Under a defense policy bill passed by the Senate, lawmakers would consider the White House plan and decide whether to ease restrictions that make it harder for Obama to transfer detainees out of the prison at the U.S. naval base in an effort to close it.
The House version of the legislation doesn’t contain that provision, however, and it may not survive when lawmakers finish negotiating a compromise version of the entire bill.
The White House has threatened a veto of the defense bill over several issues, including if it makes it harder to close the Guantanamo Bay prison. Congress has repeatedly stymied the president’s plans to close the prison in the past, however, and Obama has backed down from similar veto threats.
Earnest said the administration was in the “final stages” of drafting the plan for Congress. Sen. John McCain, R-Ariz., chairman of the Senate Armed Services Committee and a prisoner of war during the Vietnam War, proposed creating this new path toward the possibility of closing the Guantanamo Bay facility.

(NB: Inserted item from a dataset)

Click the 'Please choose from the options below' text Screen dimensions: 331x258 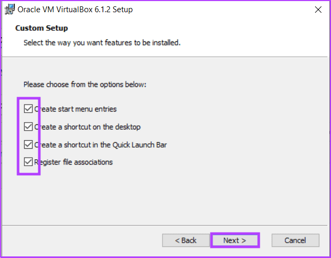85,84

But there’s opposition among many Republicans and Democrats, too. Lawmakers fear that detainees from the war on terror sent home to the Middle East will return to the battlefield. They also object to moving them into U.S. prisons.
House Speaker John Boehner’s office said in a statement that bipartisan majorities in Congress oppose “closing Guantanamo Bay and bringing dangerous terrorists to U.S. soil.”
“Given the serious threats America faces, it’s incredible to see this administration threatening to veto a bill that gives our troops a pay raise, strengthens our cybersecurity and imposes greater restrictions on releasing terrorists,” Boehner spokesman Cory Fritz said.